Context
BrightCart, a mid-sized retail marketplace, currently builds executive dashboards from manually refreshed CSV exports and ad hoc SQL queries. Finance, operations, and growth teams need automated daily and hourly reports with consistent KPI definitions, auditability, and failure recovery.
The company already stores transactional data in PostgreSQL, application events in Amazon S3, and CRM data in Salesforce. Your task is to design a maintainable pipeline that ingests these sources, transforms them into analytics-ready models, and powers dashboards in a BI tool with reliable refreshes.
Scale Requirements
- Sources: PostgreSQL OLTP (~250 GB), S3 event logs (~1.2 TB/day JSON), Salesforce (~8M records)
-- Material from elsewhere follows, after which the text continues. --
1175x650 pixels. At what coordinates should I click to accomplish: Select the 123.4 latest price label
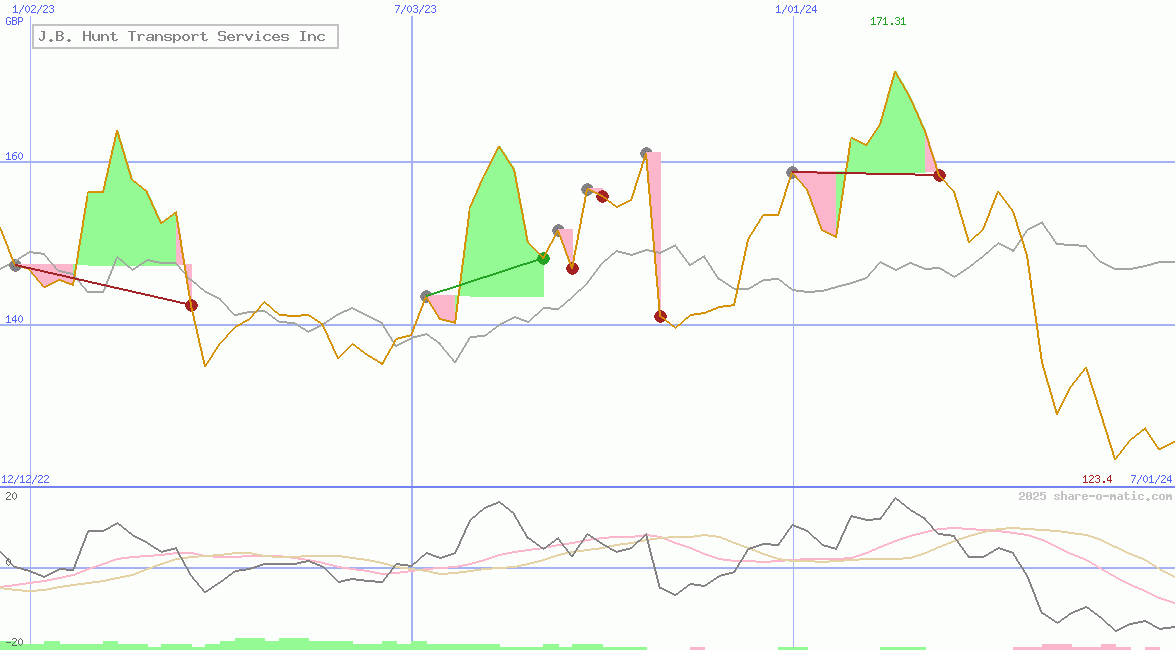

- Ingestion volume: ~150M new event rows/day, ~12M transactional updates/day
- Latency targets: hourly dashboard freshness for operations, daily refresh by 6:00 AM UTC for executive reporting
- Storage: 3 years of curated warehouse history, 90 days raw landing retention
- Concurrency: 300 BI users, 40 scheduled dashboard/report refreshes per hour
Requirements
- Build automated ingestion from PostgreSQL, S3, and Salesforce into a centralized warehouse.
- Support both hourly incremental loads and daily full reconciliation for critical finance metrics.
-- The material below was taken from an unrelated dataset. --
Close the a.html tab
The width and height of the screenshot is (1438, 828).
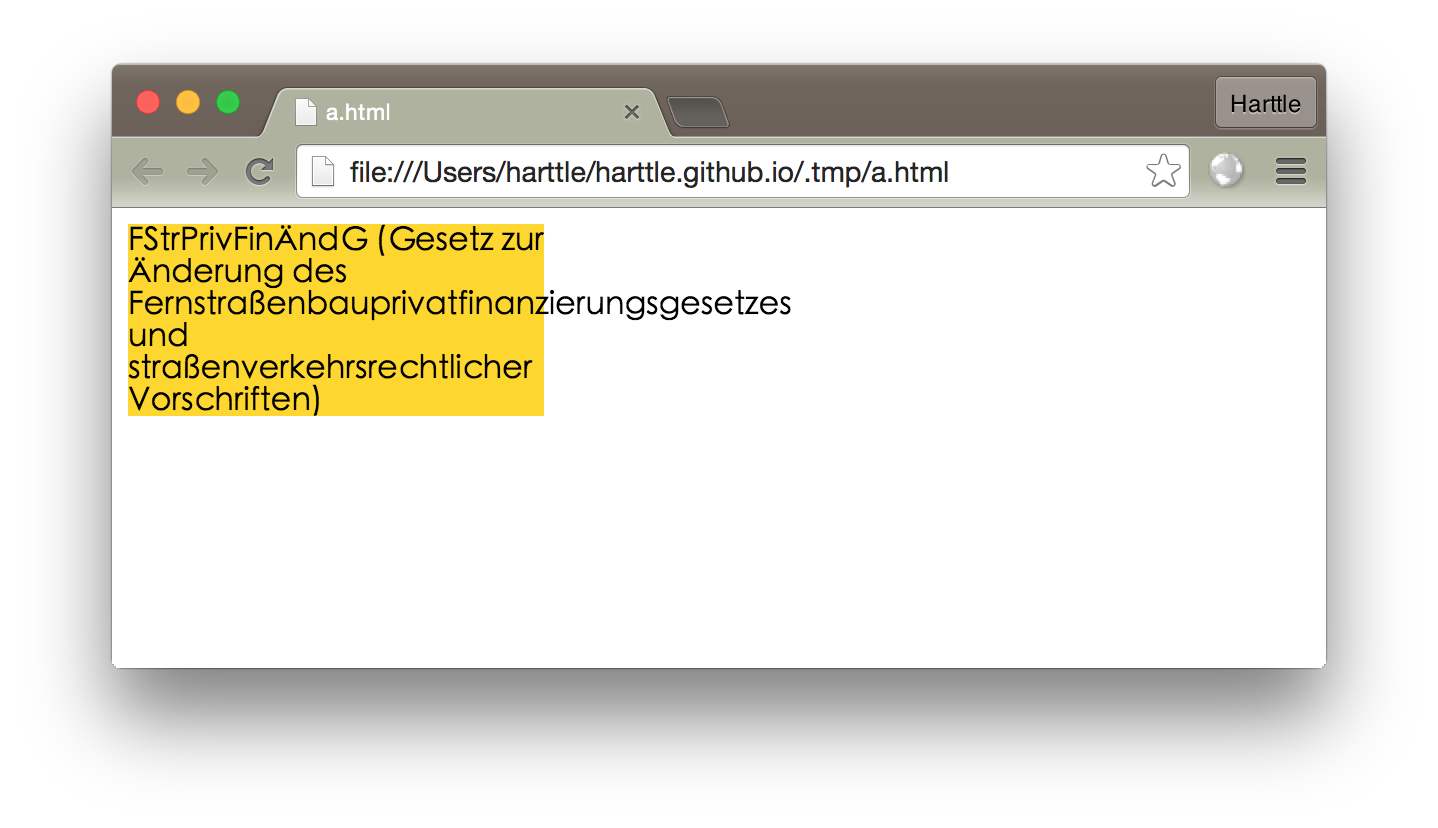[x=631, y=112]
- Create curated data models for revenue, orders, refunds, customer cohorts, and marketing attribution.
- Ensure idempotent reruns, backfills for historical periods, and lineage from source to dashboard.
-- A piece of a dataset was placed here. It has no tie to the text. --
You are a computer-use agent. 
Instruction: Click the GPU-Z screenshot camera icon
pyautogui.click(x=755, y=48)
- Add data quality checks for freshness, row-count anomalies, null spikes, and referential integrity.
- Orchestrate dependencies so BI refreshes only run after successful model completion.
- Provide monitoring, alerting, and clear failure handling for partial loads and upstream outages.
Constraints
- AWS-first environment; prefer managed services over self-hosted infrastructure.
- Team size is 3 data engineers, so operational complexity should stay low.
- Budget cap is $18K/month incremental spend.
- Finance reports must be reproducible and support SOX-style audit review.
- Source PostgreSQL cannot tolerate heavy read load during business hours.